A brief sketch of the parties basic background facts appears below. The parties dispute virtually all other factual evidence, so that evidence is discussed where relevant to the particular claims at issue. Kellogg, Brown & Root Service, Inc. (“KB & RS”) entered into Contract No. DACA6303-D-0005 — known as the “Restore Iraqi Oil” or “RIO” contract — with the U.S. Army Corps of Engineers on March 8, 2003, pursuant to which KB & RS would perform tasks as ordered by the U.S. Army Corps of Engineers in connection with efforts to restore the infrastructure underlying the Iraqi oil industry.

Combat operations in Iraq began on March 19, 2003.

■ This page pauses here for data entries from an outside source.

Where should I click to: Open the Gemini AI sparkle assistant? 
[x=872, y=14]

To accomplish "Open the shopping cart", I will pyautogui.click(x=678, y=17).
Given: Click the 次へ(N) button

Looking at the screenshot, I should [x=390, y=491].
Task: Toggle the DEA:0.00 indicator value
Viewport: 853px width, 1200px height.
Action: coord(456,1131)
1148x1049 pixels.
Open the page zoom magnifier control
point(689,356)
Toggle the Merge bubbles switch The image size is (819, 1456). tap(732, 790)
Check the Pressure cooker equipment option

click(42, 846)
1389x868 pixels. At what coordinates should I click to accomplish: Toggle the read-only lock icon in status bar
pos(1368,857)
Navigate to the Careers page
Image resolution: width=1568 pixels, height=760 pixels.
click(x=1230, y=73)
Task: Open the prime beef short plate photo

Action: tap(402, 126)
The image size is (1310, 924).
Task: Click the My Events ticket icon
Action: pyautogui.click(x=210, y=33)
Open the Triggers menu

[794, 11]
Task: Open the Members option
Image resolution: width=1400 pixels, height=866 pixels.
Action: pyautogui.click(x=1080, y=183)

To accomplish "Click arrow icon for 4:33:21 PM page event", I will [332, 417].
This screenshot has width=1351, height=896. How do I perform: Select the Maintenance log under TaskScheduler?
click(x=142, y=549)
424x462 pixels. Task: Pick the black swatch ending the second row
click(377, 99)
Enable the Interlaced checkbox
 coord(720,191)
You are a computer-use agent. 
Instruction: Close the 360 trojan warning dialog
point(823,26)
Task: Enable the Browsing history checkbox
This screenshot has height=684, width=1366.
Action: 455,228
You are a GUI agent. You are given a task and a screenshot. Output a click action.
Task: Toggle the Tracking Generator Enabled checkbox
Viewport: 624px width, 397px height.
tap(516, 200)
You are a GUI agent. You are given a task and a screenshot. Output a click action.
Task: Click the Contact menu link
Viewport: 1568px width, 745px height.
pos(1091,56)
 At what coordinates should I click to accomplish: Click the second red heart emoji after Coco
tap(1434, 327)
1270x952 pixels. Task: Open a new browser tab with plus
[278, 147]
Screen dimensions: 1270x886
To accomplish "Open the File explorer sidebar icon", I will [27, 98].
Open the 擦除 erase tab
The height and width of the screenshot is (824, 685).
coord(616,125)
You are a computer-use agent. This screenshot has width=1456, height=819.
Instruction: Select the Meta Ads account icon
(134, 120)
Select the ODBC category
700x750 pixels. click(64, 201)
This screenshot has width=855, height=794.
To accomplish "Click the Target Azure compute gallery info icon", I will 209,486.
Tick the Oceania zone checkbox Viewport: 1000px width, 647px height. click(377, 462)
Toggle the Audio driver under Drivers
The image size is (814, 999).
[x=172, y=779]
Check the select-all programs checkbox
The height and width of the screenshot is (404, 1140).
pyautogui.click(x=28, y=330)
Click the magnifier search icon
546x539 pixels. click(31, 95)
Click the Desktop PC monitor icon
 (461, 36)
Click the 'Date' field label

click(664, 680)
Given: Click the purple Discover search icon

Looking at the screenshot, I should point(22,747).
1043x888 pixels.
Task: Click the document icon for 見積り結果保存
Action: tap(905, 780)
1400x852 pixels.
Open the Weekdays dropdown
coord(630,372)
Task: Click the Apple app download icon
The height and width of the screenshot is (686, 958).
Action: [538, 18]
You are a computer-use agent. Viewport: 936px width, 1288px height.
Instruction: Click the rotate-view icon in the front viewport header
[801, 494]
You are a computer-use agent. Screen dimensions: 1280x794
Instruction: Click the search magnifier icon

On March 20, 2003, the Corps of Engineers issued “Task Order 3,” which governed the services to be provided by KBR and its subsidiaries at Qarmat Ali and [1072]*1072other facilities. Under Task Order 3, the U.S. military would declare a given work-site to be “benign” before KBR would begin operations there. In addition, the RIO contract provides that the U.S. government will indemnify KBR for any claims involving bodily injury or death arising out of KBR’s provision of services under the contract.

In April 2003, the KBR defendants began operations at Qarmat Ali.

In May 2003, the Oregon National Guard was assigned to the Doha Operations Center in Kuwait.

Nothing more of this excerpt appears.